Although twenty-first century migration from East Africa and Libya into Italy has become the focus of heated political debate, the colonial origins of this phenomenon remain somewhat neglected. To fully understand contemporary Italian debates on immigration, race and identity requires a historical perspective on the Italian empire.
The course explores how and why Italy acquired a colonial empire; what effects Italian imperialism had on the peoples of Italy and of the colonies; what the legacies and consequences of the empire were in the long term.
Italy developed its imperial goals shortly after unification, during the peak period of the “Scramble for Africa”. It expanded into Eritrea and Somalia but then experienced a comprehensive defeat in the First Ethiopian War. Liberal-era colonialism reached its peak in the invasion and conquest of Libya and the Dodecanese islands of the Eastern Mediterranean in 1911-12, and it aimed to expand even further in the First World War. Throughout this period, Italians considered the French and British empires as models from which to learn. Subsequently, the Fascist regime created a revived and invigorated colonial culture which first brutally suppressed the anticolonial insurrection in Libya before going on to invade and occupy Ethiopia in 1935-6, in a conflict marked by systematic war crimes. Finally, despite briefly extending its imperial policies in Albania and the Balkans, Italy lost its power over the colonies during and immediately after the Second World War. The course traces these developments chronologically, paying due attention not only to political and military events but to social, cultural, ideological and economic issues. Imperialism shaped multiple areas of Italian life – from coffee culture to children’s toys, film-making to tourism. The course will introduce some of the diversity of these colonial consequences and examine some of the photographs, artworks and popular culture associated with the empire.
Finally the course turns to the post-colonial era, looking at the relationships between Italy and its former colonies since independence, including the impact on migration patterns and racial attitudes, and traces the way the Italian empire has been remembered and forgotten since then. by critiquing memorials and museums to Italy’s colonial heritage. Contemporary debates in Italy about public memory, immigration and racial identity are considered in the light of Italy’s colonial history, allowing for a deeper understanding of Italy’s complex Mediterranean and global history, and of contemporary Italian society.

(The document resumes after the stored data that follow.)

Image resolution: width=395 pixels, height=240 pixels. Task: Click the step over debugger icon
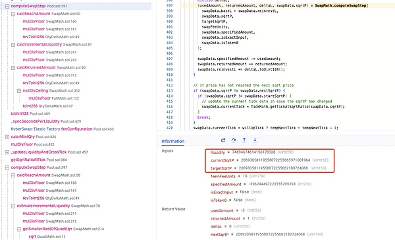click(x=234, y=140)
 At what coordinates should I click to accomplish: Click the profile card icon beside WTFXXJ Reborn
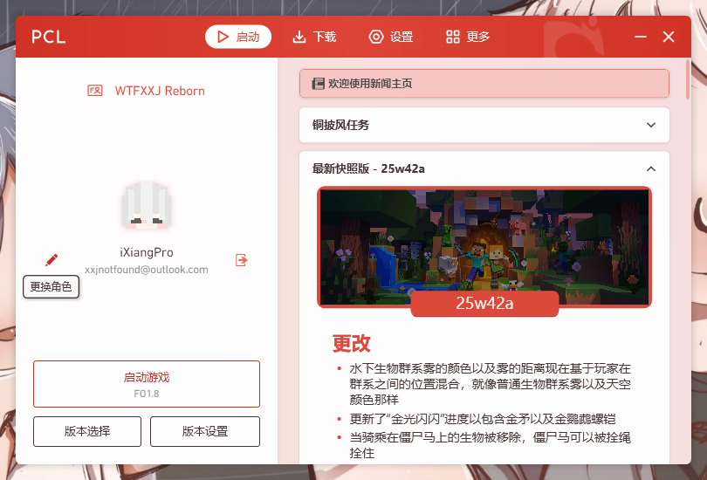point(95,91)
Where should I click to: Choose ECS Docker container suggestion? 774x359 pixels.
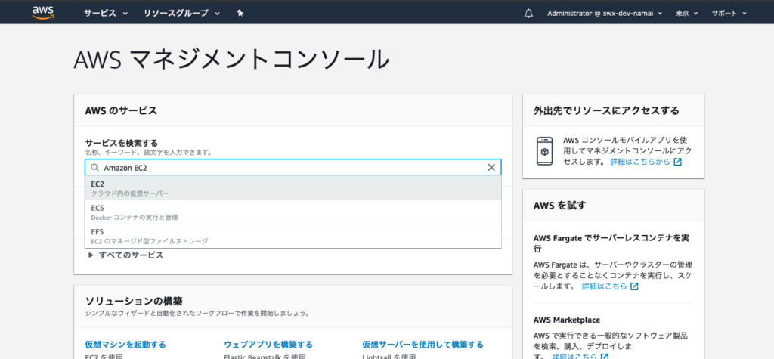pyautogui.click(x=293, y=212)
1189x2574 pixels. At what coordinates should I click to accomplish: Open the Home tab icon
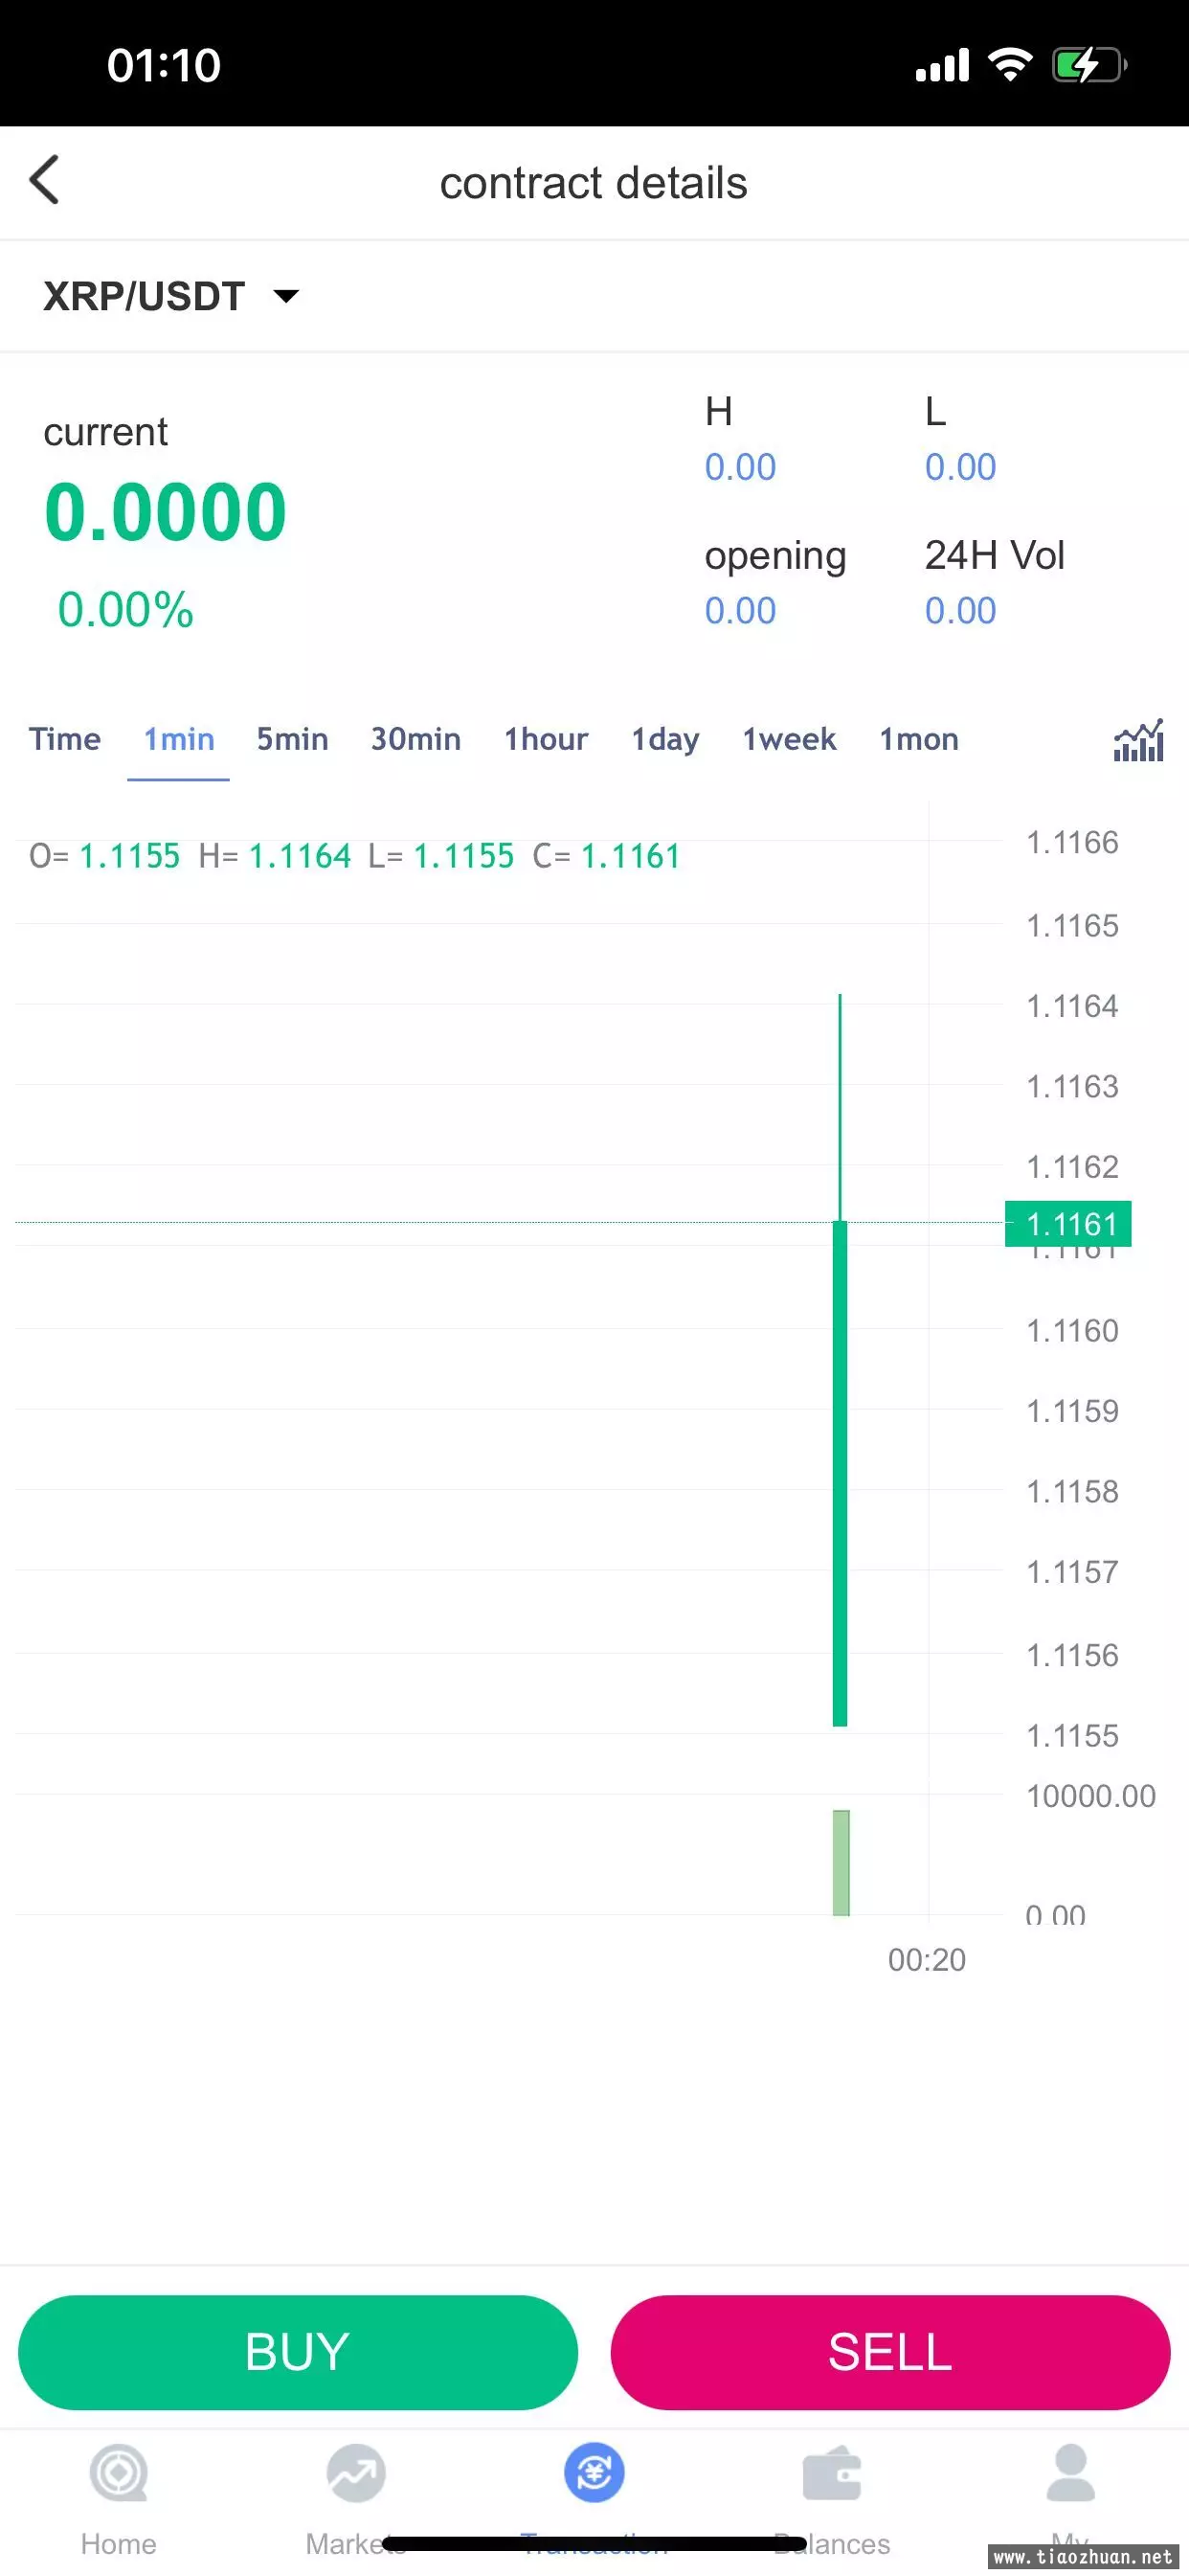[x=119, y=2474]
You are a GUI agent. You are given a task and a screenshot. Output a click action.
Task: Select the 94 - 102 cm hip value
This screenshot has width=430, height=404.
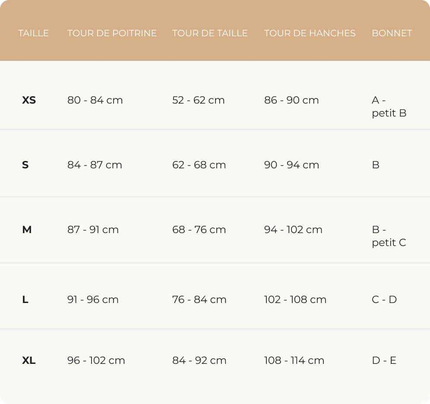point(293,230)
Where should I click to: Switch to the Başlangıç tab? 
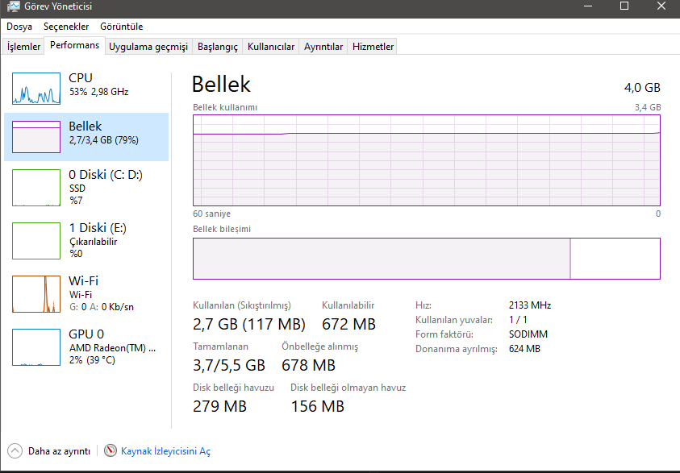click(x=218, y=47)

The course will be taught through a mix of lectures and seminar-style discussions of reading materials. Reading and writing about the novel The Conscript, by Gebreysus Hailu – one of the first novels written in an African language – creates a focus on colonized peoples’ own experiences of the Italian colonial state. Students will also complete a substantial independent research project.
A course outing to view one or more colonial museum(s) and/or commemorative sites in Rome will be undertaken, probably on one Friday morning. Guest speakers who are experts in the field may also be invited.